If you run Mame32, it’s got an option to record the sound as you play the game (on the File menu). This saves to a WAV file. Load it up into Sound Recorder and snip away (using Edit / Delete before or after current position). Some other MAME variants may have this feature too.
Some phones will support WAV, but if not (or you want to minimise the file size), convert to MP3 or your preferred format using Bladeenc or any other encoder. Transfer it onto the phone using a cable or IR link, then customise the ringtone and alert sound (on my Nokia it’s via Profile / General / Personalise). Easy!
If you know me in person, please find something else to use, so I know it’s mine going off when I hear it 🙂
Some other classic video game sounds that spring to mind as suitable are the Pacman theme (and dying sound for alerts) and Donkey Kong’s “How high can you jump?” theme (with the jumping barrel sound for the alert).
Nostalgia++
Could this prune iPod’s market share with the power of Nostalgia? Commodore (yes, that Commodore) announces a portable media player. Gawd knows why it’s called “Gravel In Pocket” though. They’re also readying a home media product.
Oh, there’s speculation new iPods aren’t far away.
Meanwhile this guy has built a USB keyboard out of an old Commodore 64.
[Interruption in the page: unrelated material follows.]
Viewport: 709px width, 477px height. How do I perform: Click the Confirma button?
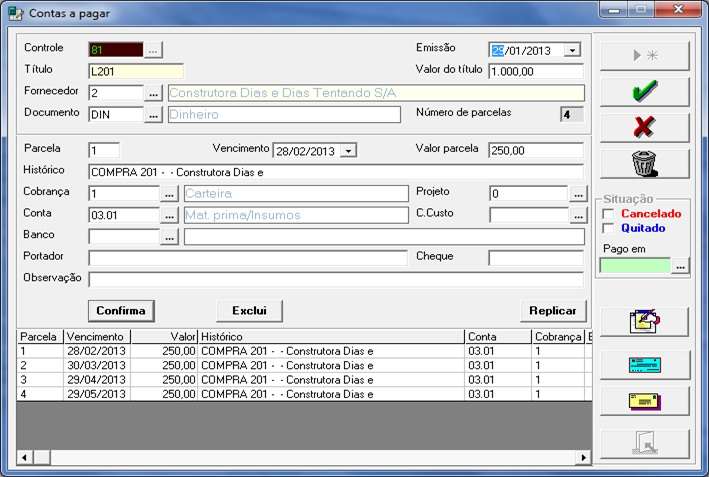pos(120,310)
This is a fun read: Halcyon Days: Interviews with classic games programmers.
Emulation saves the day
This is cool: Emulating a BBC Micro, Amstrad, Spectrum or Dick Smith VZ300 in a Java applet. Maybe I’ve been wrong in dissing Java.
Speaking of Beebs, apparently a version of cross-platform emulator BeebEm has been used to try to ressurect the 1980s BBC Domesday project. It makes interesting reading, particular with regards to the problems of digital preservation… not to mention the value of the resource in being a record of life in Britain from the time it was compiled.